Text section:
-=-=-=-=-
Have you ever been out trekking and enjoying the warm spring weather and been greeted with a barrage of calls from one of our smallest and commonest birds – the Sardinian Warbler?
Actually the call of the Sardinian Warbler (Bufula Sewda in Maltese), which in this case is an incessant alarm call, would have meant you must have ventured too close to the bird’s breeding quarters. When it comes to defending the young ones from potential danger, size does not matter for this bird since even the largest of predators is warned off.
It all starts as early as January each year when two Sardinian Warblers pair up and stick together foraging around for food whilst at the same time keeping a look out for potential nesting sites.
This species is a very common bird in the Maltese Islands and can be found practically everywhere, at times even in quite heavily urbanized spaces as long as pockets of greenery ideally containing shrubs and bushes can be found. The males are easily told apart from the female thanks to the black head and bright red eye ring which compares favourably to the less coloured female which sports a greyish coloured head. Towards the end of January the first warm days are greeted by the courtship ritual of this bird.
The male finds a perch, high up in some tree and then flies high fluttering the wings and uttering a melodious call. This brief song is aimed at consolidating the already existing bond between the couple, which interestingly in most cases stays on year after year.
Following last year’s success with the autumn migration campaign, this year BirdLife Malta has launched its second #onthemove campaign to showcase the beauty of the bird migration spectacle, this time in spring. The campaign aims to inspire people to enjoy, care and protect Malta’s birds during the spring migration. Visit https://birdlifemalta.org/onthemove to learn more about the campaign.
The birds construct a neat cup-shaped nest, normally low on the ground and well hidden. Both birds contribute to the construction phase which takes a few days to complete. The nest base is carefully woven around twigs supporting the same nest. It is not uncommon for the species to use spider webs to ensure materials adhere better. The female then sees to the internal lining of the nest using soft grass tufts to lay a comfortable ambience in which to lay the eggs.
-=-=-=-=-
Records:
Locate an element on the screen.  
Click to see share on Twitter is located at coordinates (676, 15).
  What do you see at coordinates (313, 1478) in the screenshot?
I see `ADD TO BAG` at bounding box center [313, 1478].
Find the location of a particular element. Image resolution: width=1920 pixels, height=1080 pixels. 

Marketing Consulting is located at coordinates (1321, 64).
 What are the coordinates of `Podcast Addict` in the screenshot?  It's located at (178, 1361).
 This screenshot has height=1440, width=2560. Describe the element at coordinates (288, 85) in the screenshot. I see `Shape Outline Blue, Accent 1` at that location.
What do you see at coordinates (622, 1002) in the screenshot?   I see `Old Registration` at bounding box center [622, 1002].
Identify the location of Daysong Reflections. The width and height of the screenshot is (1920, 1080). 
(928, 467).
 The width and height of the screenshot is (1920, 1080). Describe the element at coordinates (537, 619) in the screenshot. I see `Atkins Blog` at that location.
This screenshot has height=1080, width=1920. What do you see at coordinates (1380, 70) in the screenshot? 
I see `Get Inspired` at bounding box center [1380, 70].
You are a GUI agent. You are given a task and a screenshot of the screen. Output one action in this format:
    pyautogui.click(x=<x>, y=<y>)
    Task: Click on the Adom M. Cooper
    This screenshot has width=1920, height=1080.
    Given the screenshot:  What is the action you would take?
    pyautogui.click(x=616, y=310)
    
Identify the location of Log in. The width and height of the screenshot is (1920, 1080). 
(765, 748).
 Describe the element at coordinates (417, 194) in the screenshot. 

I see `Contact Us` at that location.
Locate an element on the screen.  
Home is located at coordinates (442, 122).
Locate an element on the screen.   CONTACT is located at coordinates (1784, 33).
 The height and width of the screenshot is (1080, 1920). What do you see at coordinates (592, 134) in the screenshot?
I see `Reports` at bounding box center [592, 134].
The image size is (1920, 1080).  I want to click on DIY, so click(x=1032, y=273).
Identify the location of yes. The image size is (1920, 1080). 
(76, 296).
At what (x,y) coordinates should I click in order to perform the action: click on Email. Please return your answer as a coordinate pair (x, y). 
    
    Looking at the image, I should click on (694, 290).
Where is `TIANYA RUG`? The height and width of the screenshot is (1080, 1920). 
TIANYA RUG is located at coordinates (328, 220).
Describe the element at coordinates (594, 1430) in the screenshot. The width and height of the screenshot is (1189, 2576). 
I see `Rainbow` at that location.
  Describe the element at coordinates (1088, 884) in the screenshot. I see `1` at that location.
-=-=-=-=-
Task item: Write the next part of the text on the Sardinian Warbler, picking up after its last sentence. The rows have nothing to do with the text on the Sardinian Warbler.

Output below:
The egg-laying process in itself is quite fascinating. The female bird lays an egg a day, normally in the first hours of the day. After each egg is laid the nest is left unattended and it will only be after the whole clutch is complete that the parents will take care in brooding the clutch of eggs. The birds would be on constant lookout day and night since the predators at this point are endless and range from snakes to rats. Additionally, inclement weather in the form of strong winds and rain can also displace the delicate nests or cause them to topple.
After two weeks of incubation the eggs start hatching. The parents are immediately on hand to clean the nest from the debris of the eggs ensuring to take them quite far so that nothing attracts the attention of potential predators. From here on it is then a marathon of visits to the nest by both sexes in order to provide food for the young pulli. In the first days the food is rather small and composed mainly of small spiders and other insects.
At a later stage when the young birds start growing the food presented is larger and comes in the form of caterpillars and other bugs. At age 12 to 14 days the young are ready to leave the nest and gradually start experimenting with leaving the nest. At this point the parent birds encourage this by providing less food and also calling out to the young ones.
This is an extremely delicate time of their lifetime since not having yet mastered proper flight, the most they can do is leap from one branch to another making them easy prey for the list of predators which by now includes some species of larger birds and chameleons, apart from the usual suspects including cats.
In spring, depending on the success of the nest or otherwise, each pair can nest between one and three times making it a laborious number of months for this common, small but incredible bird species we are lucky enough to meet regularly.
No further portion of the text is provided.